• [EXERCISE REQUIREMENTS] For the records that follow, please set down exactly the lines between the one holding "Where should I click to: Open Configuration" and the one holding "Screen dimensions: 1568x577", inclusive, and only those.

• [Recorded data]
========================================

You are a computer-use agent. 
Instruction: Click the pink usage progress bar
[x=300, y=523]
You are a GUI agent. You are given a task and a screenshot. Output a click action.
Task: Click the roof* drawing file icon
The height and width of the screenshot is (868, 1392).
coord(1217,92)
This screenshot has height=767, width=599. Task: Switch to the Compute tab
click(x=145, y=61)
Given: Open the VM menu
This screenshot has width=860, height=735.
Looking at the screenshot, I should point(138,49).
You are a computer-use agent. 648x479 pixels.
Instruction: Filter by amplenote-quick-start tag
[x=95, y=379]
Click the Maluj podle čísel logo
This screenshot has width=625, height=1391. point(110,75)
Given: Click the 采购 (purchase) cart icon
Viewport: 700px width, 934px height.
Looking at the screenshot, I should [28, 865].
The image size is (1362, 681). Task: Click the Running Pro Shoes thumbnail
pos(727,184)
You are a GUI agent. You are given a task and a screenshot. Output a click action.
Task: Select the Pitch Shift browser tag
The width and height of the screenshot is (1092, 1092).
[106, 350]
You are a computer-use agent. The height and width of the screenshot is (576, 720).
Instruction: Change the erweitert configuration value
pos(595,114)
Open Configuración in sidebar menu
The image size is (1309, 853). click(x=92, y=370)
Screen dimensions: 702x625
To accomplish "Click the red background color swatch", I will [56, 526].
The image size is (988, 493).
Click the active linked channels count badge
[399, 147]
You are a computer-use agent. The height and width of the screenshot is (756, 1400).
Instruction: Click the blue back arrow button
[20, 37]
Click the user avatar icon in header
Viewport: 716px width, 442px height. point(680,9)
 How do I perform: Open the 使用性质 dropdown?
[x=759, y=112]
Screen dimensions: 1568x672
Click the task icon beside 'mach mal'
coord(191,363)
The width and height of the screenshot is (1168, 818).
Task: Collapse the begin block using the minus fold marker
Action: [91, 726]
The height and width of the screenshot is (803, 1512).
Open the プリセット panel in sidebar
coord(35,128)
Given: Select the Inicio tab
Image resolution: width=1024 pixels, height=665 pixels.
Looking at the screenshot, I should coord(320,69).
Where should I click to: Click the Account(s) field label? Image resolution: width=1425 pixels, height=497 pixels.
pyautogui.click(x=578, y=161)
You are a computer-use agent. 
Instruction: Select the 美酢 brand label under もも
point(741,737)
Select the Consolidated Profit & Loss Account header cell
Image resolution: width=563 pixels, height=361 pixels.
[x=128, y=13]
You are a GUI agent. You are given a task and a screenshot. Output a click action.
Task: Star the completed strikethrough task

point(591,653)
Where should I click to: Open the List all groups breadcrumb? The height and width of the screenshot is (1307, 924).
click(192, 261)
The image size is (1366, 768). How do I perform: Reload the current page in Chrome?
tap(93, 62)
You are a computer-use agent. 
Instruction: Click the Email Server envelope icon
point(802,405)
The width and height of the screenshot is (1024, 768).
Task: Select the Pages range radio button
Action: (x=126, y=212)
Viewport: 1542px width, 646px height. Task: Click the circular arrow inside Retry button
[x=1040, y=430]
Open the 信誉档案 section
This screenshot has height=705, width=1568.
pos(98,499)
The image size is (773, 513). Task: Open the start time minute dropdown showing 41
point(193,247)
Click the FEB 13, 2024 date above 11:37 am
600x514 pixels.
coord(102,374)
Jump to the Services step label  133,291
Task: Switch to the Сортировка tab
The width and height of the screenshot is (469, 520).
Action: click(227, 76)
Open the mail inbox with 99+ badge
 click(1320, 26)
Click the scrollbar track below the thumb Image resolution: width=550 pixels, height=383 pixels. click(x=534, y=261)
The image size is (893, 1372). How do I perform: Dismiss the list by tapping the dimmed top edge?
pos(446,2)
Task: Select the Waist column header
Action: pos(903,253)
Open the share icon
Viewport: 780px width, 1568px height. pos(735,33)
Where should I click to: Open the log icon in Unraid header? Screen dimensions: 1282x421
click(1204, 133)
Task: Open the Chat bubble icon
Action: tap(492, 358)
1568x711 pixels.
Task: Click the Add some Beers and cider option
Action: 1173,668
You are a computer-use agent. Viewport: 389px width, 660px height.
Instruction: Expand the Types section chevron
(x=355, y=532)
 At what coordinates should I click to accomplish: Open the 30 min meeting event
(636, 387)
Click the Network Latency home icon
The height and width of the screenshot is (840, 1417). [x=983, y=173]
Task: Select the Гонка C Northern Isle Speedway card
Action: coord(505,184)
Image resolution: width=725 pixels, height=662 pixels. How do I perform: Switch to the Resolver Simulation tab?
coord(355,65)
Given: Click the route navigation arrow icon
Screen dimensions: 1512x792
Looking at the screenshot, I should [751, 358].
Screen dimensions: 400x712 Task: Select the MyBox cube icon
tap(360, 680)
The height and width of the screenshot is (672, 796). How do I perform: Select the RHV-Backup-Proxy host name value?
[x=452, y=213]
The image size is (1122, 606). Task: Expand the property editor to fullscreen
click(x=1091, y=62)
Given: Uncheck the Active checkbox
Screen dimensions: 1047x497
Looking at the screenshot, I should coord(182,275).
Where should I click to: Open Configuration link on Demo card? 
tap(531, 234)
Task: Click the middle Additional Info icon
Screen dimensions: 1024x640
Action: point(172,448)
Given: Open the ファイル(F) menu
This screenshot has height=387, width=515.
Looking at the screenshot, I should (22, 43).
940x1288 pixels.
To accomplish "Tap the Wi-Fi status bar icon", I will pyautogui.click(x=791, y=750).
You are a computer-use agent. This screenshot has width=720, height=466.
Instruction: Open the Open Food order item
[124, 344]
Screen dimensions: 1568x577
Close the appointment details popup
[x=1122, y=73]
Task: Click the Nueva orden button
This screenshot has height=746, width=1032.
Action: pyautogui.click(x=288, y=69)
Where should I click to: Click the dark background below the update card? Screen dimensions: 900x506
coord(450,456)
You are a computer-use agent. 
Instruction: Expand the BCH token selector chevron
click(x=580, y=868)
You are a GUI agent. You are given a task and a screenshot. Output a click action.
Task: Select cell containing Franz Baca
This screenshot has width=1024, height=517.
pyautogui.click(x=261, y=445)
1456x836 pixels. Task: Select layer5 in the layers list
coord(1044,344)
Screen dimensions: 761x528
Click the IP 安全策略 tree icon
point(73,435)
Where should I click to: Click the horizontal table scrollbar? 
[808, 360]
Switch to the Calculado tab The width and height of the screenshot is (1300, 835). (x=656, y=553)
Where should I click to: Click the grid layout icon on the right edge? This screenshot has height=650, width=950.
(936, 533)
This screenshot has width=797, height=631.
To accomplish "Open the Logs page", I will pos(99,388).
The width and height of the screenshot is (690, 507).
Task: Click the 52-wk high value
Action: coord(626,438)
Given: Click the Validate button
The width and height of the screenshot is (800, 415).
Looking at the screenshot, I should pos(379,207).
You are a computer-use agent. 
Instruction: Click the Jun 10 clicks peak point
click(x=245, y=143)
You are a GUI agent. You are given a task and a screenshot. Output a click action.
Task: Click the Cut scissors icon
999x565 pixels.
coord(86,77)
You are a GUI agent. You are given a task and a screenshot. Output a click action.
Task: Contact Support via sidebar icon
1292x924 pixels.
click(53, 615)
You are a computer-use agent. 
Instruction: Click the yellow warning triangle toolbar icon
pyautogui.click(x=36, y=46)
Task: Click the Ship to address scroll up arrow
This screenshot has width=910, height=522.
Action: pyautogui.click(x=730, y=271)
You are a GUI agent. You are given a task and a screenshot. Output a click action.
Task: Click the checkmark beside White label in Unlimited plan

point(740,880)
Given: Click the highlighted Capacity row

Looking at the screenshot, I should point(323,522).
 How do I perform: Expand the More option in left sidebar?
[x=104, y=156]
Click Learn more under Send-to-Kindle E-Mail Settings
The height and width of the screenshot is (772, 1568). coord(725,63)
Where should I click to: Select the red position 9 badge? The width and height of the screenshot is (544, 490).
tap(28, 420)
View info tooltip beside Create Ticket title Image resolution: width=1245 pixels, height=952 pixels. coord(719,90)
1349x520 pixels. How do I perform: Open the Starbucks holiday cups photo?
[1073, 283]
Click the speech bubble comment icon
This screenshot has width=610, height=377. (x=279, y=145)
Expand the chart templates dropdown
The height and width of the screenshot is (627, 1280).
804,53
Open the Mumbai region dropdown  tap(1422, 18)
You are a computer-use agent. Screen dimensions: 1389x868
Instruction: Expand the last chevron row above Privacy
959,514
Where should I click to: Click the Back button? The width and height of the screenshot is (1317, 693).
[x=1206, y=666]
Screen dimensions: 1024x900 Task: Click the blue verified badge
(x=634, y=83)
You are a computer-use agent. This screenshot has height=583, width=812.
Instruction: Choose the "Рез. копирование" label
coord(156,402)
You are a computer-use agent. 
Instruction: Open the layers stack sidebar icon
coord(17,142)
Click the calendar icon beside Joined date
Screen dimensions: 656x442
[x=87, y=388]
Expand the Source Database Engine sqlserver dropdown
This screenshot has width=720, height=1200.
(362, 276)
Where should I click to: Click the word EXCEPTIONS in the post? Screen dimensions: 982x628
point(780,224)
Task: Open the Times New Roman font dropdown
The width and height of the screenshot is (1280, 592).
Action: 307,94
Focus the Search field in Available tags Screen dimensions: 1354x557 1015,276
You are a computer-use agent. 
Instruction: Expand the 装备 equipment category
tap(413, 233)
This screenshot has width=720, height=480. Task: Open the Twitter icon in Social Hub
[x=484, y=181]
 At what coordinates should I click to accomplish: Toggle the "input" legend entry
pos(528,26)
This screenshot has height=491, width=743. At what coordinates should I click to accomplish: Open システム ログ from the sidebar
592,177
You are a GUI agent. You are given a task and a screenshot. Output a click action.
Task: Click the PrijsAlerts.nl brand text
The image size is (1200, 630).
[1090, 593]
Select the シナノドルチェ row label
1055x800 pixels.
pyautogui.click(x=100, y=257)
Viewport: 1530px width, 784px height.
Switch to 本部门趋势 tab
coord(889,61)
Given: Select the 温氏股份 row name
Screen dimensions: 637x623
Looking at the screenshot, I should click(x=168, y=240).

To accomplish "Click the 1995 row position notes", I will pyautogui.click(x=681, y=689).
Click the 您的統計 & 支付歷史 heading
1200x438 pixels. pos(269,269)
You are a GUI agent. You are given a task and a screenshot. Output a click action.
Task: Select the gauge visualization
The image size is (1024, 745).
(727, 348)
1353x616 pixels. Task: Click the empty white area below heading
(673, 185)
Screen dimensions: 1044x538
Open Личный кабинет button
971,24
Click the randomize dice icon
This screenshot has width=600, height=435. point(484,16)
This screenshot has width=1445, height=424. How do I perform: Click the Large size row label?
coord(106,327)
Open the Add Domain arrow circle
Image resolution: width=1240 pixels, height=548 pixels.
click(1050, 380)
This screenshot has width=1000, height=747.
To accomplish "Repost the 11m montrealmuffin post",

========================================

• [REPLY]
Where should I click to: Open Configuration link on Demo card? 
tap(531, 234)
Task: Click the middle Additional Info icon
Screen dimensions: 1024x640
Action: point(172,448)
Given: Open the ファイル(F) menu
This screenshot has height=387, width=515.
Looking at the screenshot, I should (22, 43).
940x1288 pixels.
To accomplish "Tap the Wi-Fi status bar icon", I will pyautogui.click(x=791, y=750).
You are a computer-use agent. This screenshot has width=720, height=466.
Instruction: Open the Open Food order item
[124, 344]
Screen dimensions: 1568x577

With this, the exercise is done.